Pointing data for screenshots
◇ ◇ ◇ ◇ ◇ ◇ ◇

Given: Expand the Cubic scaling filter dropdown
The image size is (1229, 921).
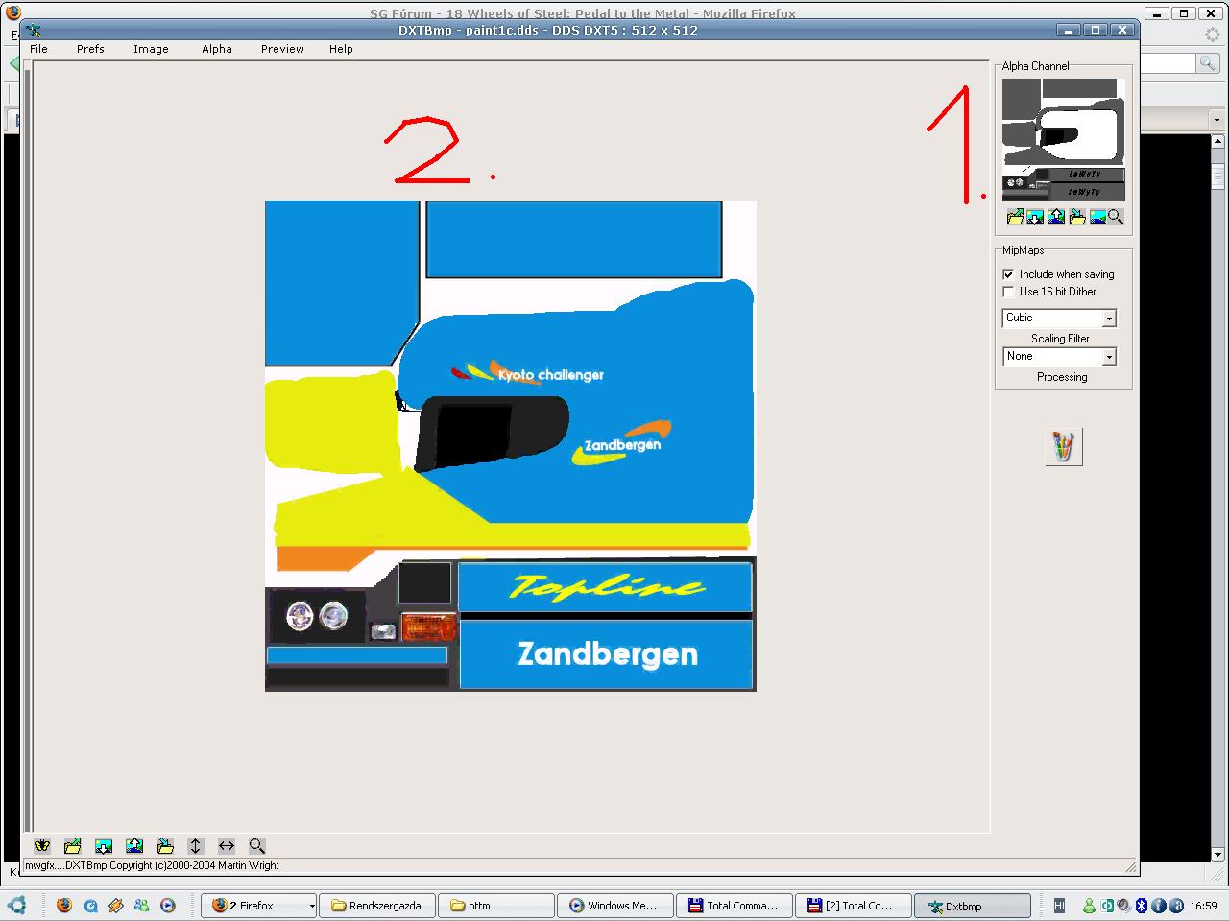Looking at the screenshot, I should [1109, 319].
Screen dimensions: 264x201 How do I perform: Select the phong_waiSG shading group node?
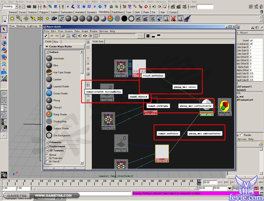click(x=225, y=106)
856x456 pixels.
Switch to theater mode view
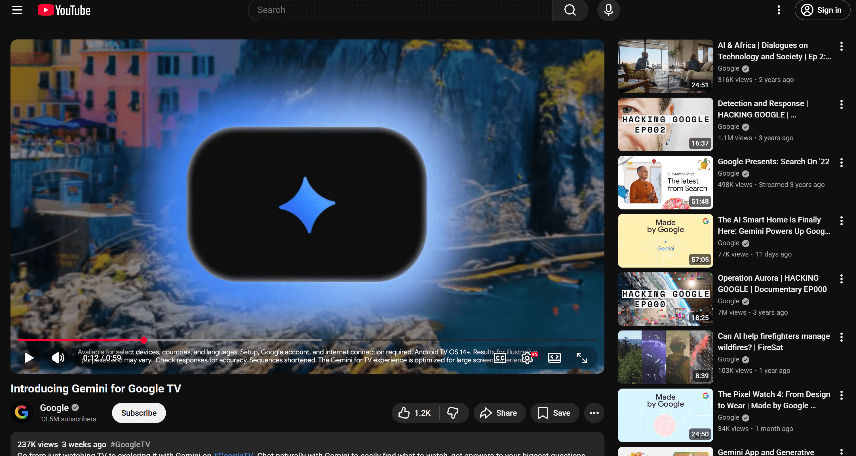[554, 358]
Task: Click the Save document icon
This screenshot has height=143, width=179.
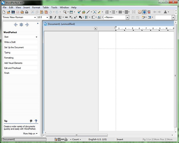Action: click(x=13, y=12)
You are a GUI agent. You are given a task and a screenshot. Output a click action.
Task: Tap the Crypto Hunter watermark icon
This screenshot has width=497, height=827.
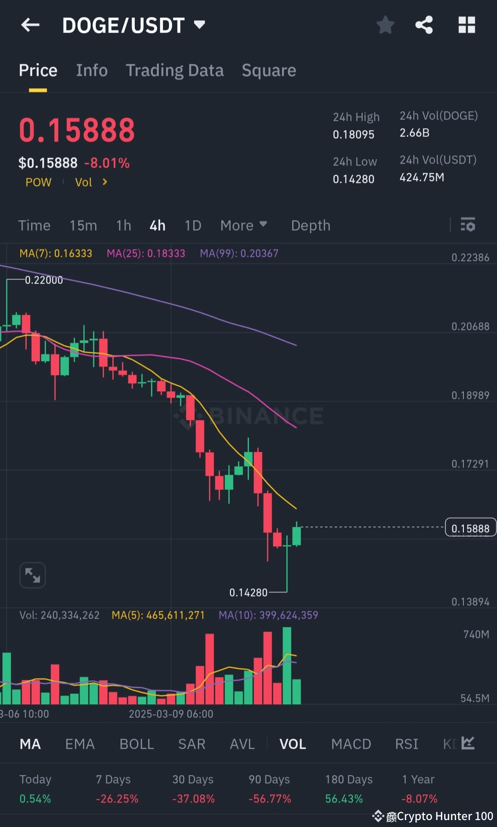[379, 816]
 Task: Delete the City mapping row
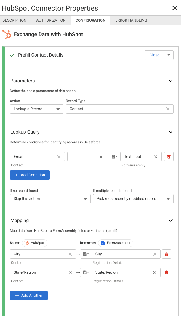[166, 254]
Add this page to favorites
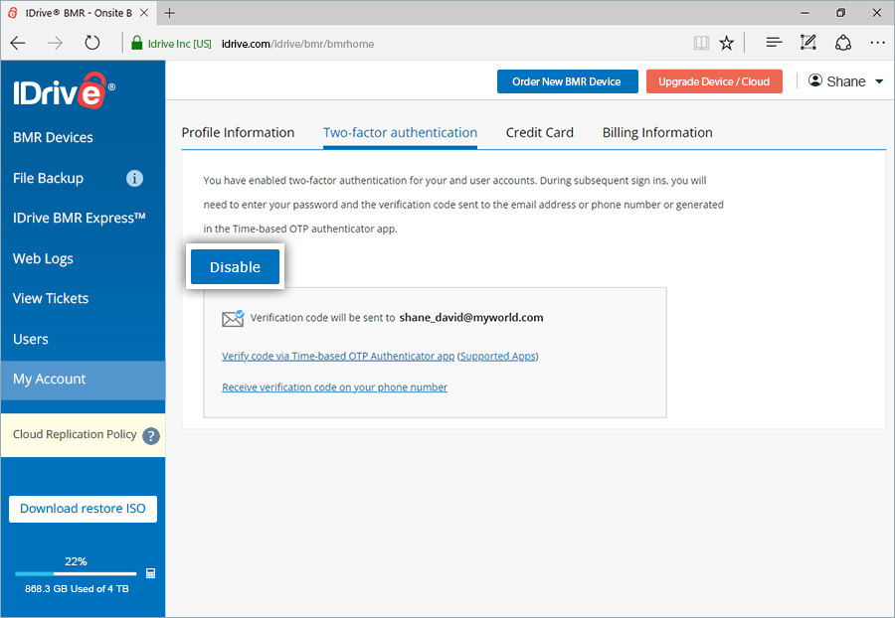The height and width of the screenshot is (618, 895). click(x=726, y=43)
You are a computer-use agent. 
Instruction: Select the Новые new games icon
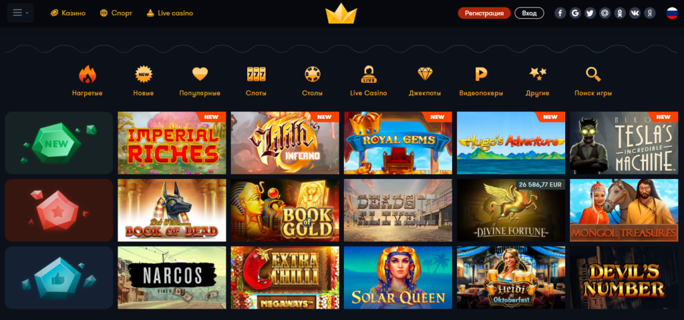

◇ ◇ ◇ ◇ ◇ ◇ ◇

PROBLEM DESCRIPTION
Switch every "icon" in the entries above to "button" and write the lines out again with nothing else changed. Leave the pictures out.

OUTPUT
Given: Expand the Cubic scaling filter dropdown
The image size is (1229, 921).
Looking at the screenshot, I should [1109, 319].
Screen dimensions: 264x201 How do I perform: Select the phong_waiSG shading group node?
click(x=225, y=106)
856x456 pixels.
Switch to theater mode view
[554, 358]
Task: Click the Save document button
This screenshot has height=143, width=179.
Action: click(x=13, y=12)
You are a GUI agent. You are given a task and a screenshot. Output a click action.
Task: Tap the Crypto Hunter watermark button
This screenshot has width=497, height=827.
[379, 816]
 Task: Delete the City mapping row
[166, 254]
Add this page to favorites
The height and width of the screenshot is (618, 895). click(x=726, y=43)
You are a computer-use agent. 
Instruction: Select the Новые new games button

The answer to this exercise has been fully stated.